**WHAT TO PRODUCE**
Rewrite the material starting at the line with "Given: Click the" and ending at the line with "Looking at the screenshot, I should (564, 205).", changing "share icon" to "share button" and leaving everything else as it is.

**MATERIAL FOR THE TASK**

=-=-=-=-=

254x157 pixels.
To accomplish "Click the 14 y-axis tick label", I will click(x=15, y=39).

=-=-=-=-=

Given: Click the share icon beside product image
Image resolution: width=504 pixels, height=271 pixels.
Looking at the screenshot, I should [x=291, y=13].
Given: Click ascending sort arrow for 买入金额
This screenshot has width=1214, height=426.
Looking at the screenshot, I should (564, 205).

=-=-=-=-=

**ANSWER TO THE TASK**
Given: Click the share button beside product image
Image resolution: width=504 pixels, height=271 pixels.
Looking at the screenshot, I should [x=291, y=13].
Given: Click ascending sort arrow for 买入金额
This screenshot has width=1214, height=426.
Looking at the screenshot, I should (564, 205).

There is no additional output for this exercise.